- TASK INSTRUCTIONS -
Arrange every line of text in the records below as a Markdown table with two columns, Number and Text. Number the rows in order, skip blank lines, and leave out the pictures.

- DATA FOR PROCESSING -

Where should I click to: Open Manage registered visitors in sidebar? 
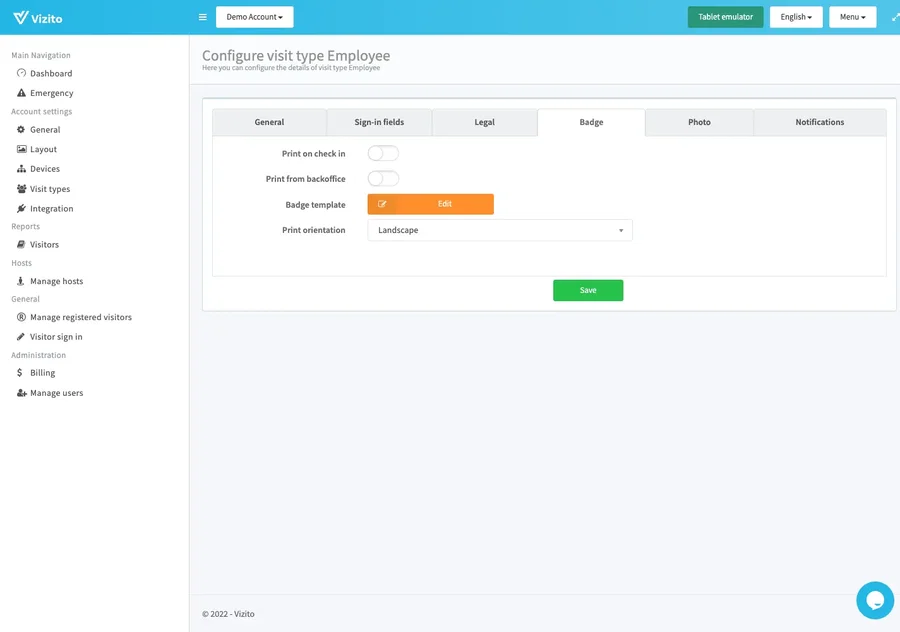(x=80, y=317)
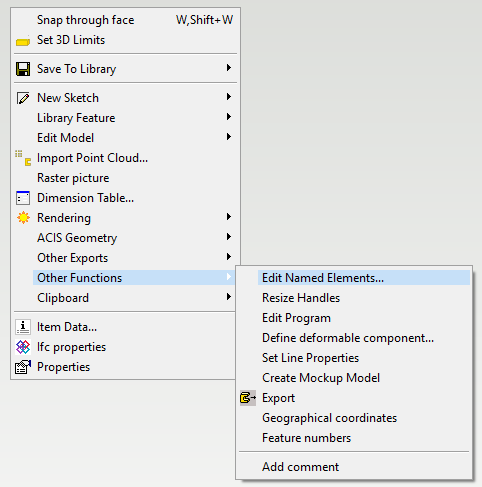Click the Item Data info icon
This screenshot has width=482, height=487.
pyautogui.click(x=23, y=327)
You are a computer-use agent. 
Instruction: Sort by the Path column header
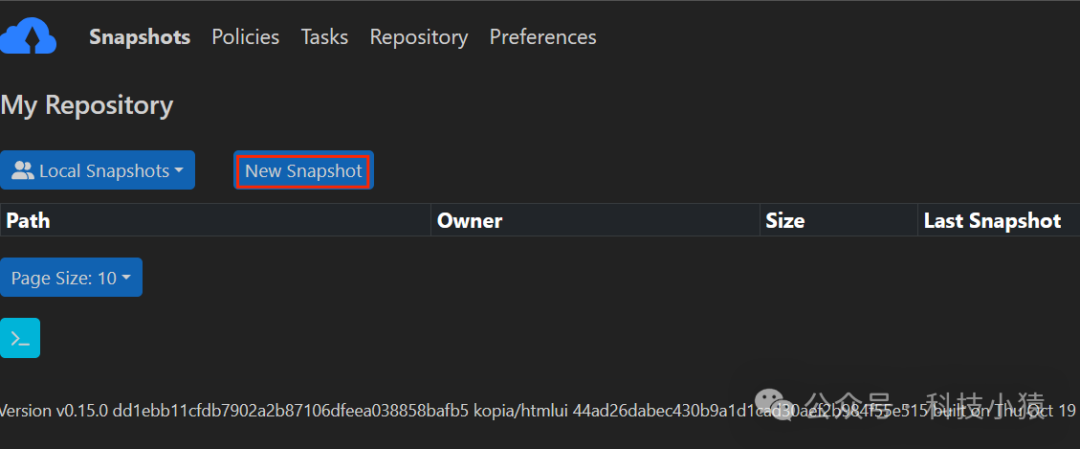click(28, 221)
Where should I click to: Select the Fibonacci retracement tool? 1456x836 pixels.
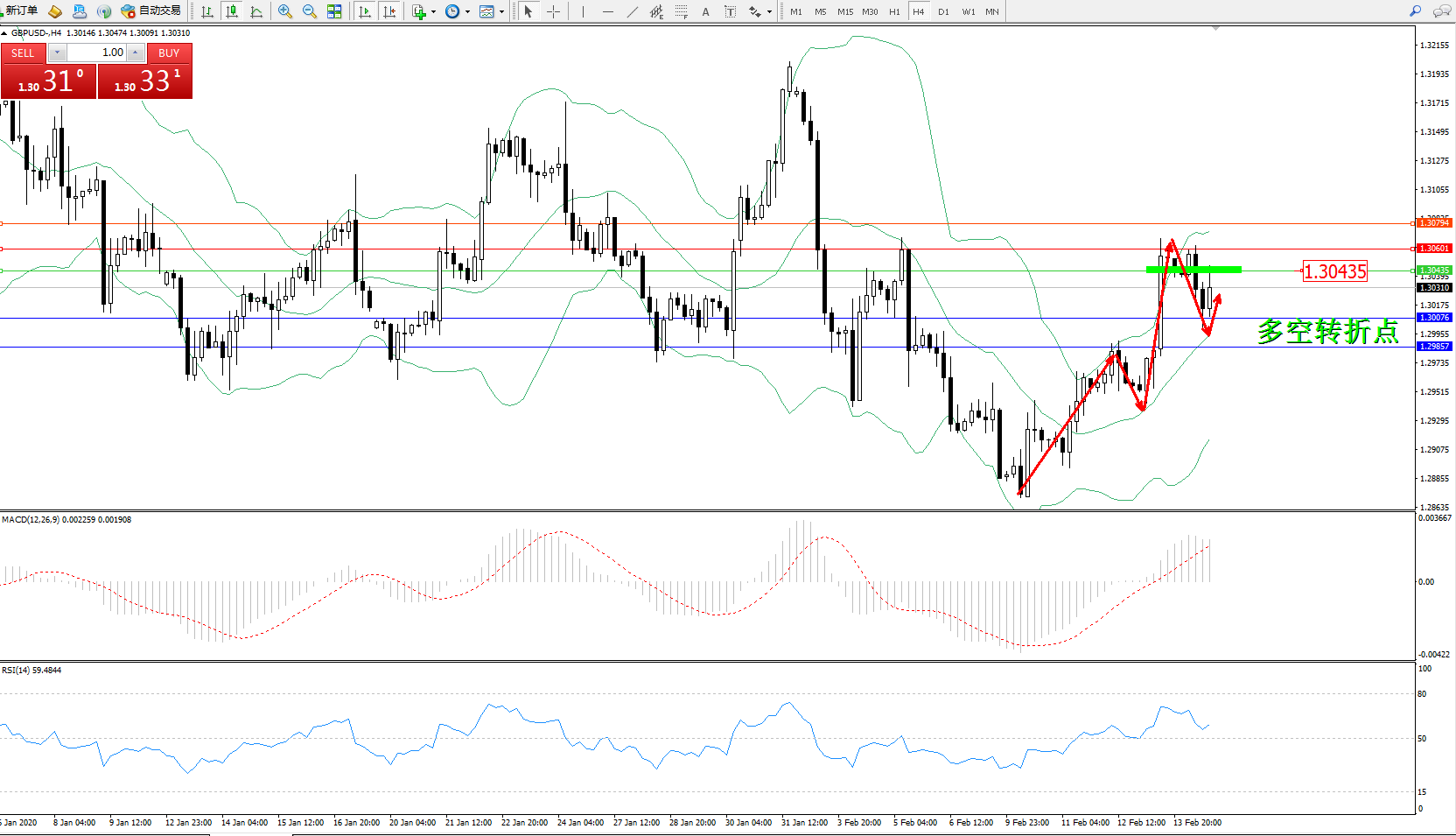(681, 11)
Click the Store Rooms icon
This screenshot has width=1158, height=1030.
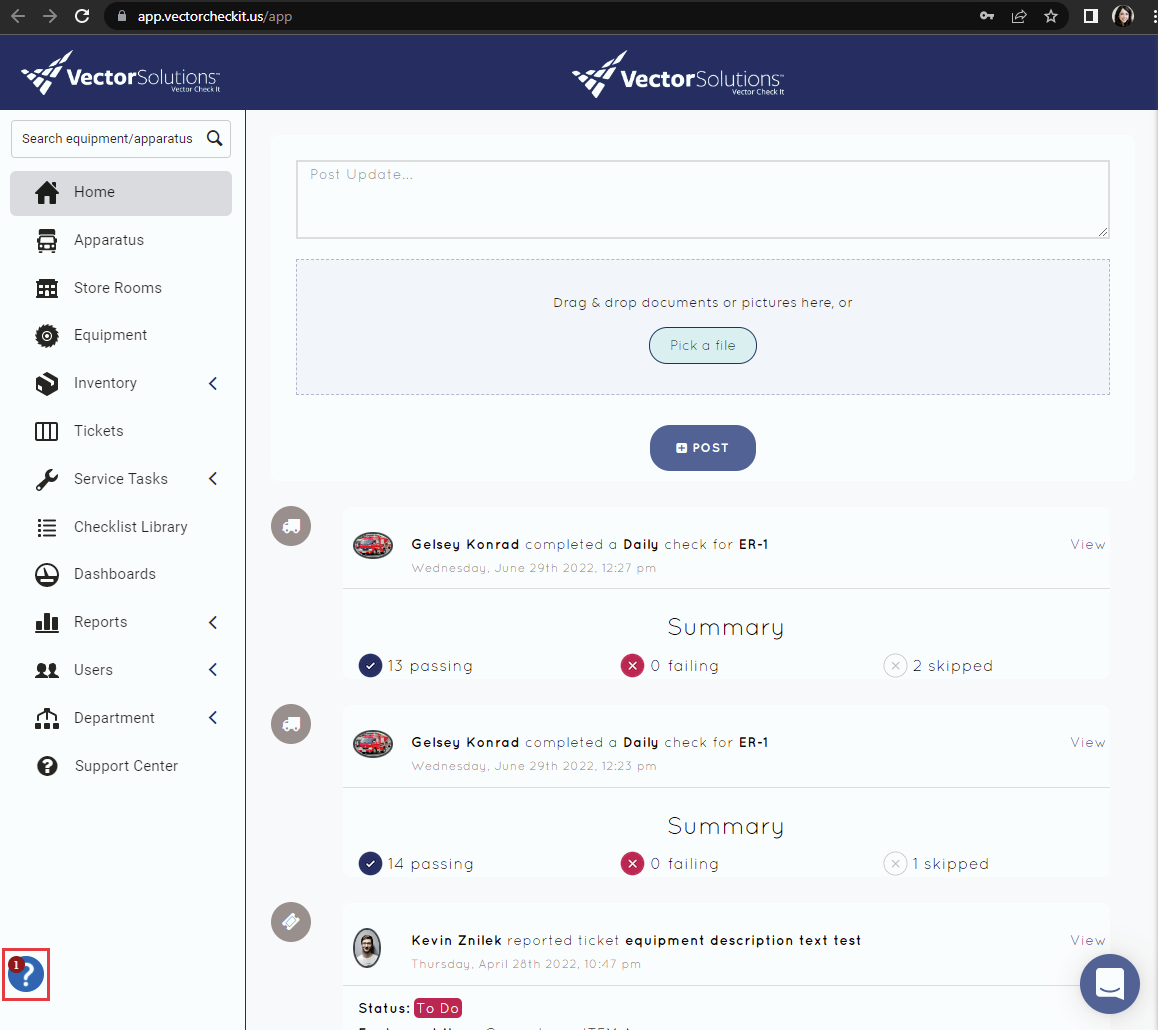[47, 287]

- RESULT OF THIS TASK -
| Number | Text |
|---|---|
| 1 | Where should I click to: Open Manage registered visitors in sidebar?  |
| 2 | (x=80, y=317) |
| 3 | Click the Item Data info icon |
| 4 | This screenshot has width=482, height=487. |
| 5 | pyautogui.click(x=23, y=327) |
| 6 | You are a computer-use agent.  |
| 7 | Instruction: Sort by the Path column header |
| 8 | click(28, 221) |
| 9 | Where should I click to: Select the Fibonacci retracement tool? 1456x836 pixels. |
| 10 | (681, 11) |
| 11 | Click the Store Rooms icon |
| 12 | This screenshot has width=1158, height=1030. |
| 13 | [47, 287] |